No pictures should appear in the copy; otherwise retype the entries exactly.

● Data records
· · · · ·
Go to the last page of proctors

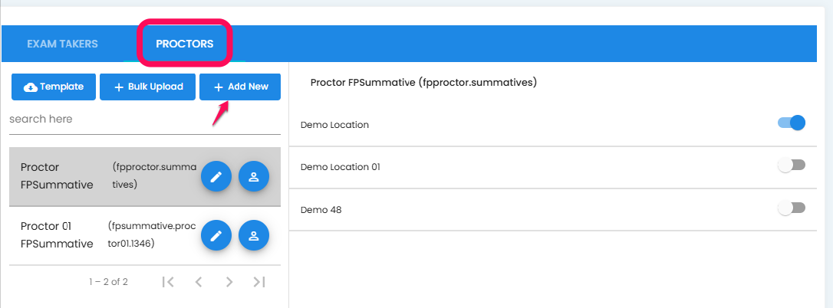click(259, 282)
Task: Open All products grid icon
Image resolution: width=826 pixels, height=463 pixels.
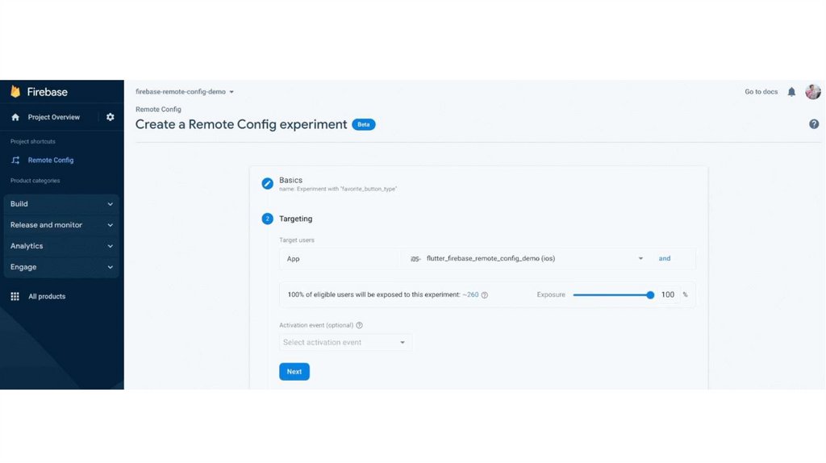Action: [15, 296]
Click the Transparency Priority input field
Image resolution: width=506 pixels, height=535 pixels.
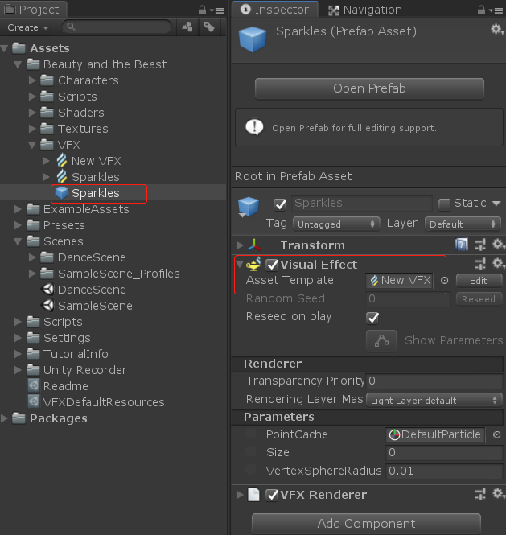(x=434, y=381)
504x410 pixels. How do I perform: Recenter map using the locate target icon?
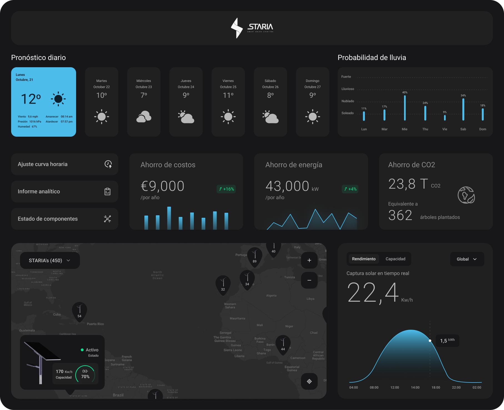point(309,381)
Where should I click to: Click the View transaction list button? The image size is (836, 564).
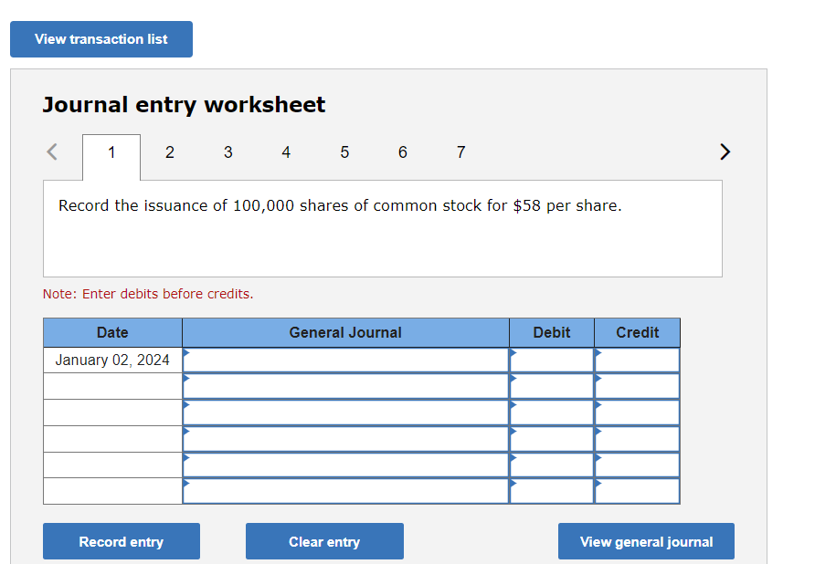coord(101,39)
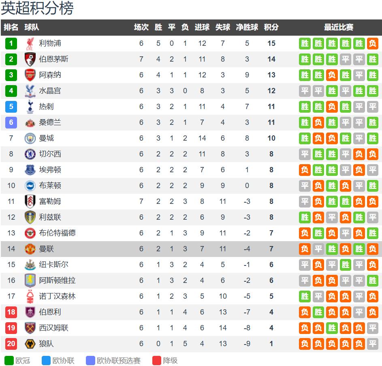This screenshot has height=366, width=382.
Task: Click the 英超积分榜 page title
Action: [37, 9]
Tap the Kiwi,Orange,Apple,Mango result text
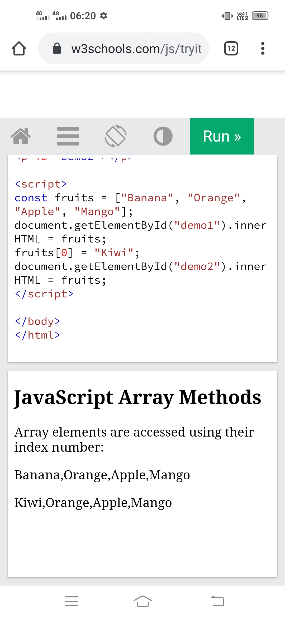This screenshot has width=285, height=618. click(93, 503)
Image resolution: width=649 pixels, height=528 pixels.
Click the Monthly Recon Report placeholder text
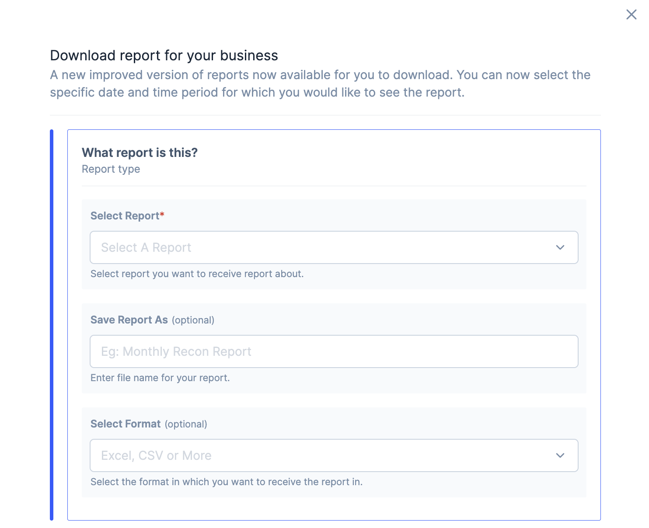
· · · · ·
● Reply to the task
Go to the last page of proctors

click(259, 282)
Task: Open All products grid icon
Image resolution: width=826 pixels, height=463 pixels.
Action: [15, 296]
Click the Transparency Priority input field
Image resolution: width=506 pixels, height=535 pixels.
(x=434, y=381)
504x410 pixels. How do I perform: Recenter map using the locate target icon?
point(309,381)
Where should I click to: Click the View transaction list button? The image size is (836, 564).
coord(101,39)
This screenshot has height=366, width=382.
Task: Click the 英超积分榜 page title
Action: [37, 9]
Tap the Kiwi,Orange,Apple,Mango result text
This screenshot has width=285, height=618. click(93, 503)
Image resolution: width=649 pixels, height=528 pixels.
Click the Monthly Recon Report placeholder text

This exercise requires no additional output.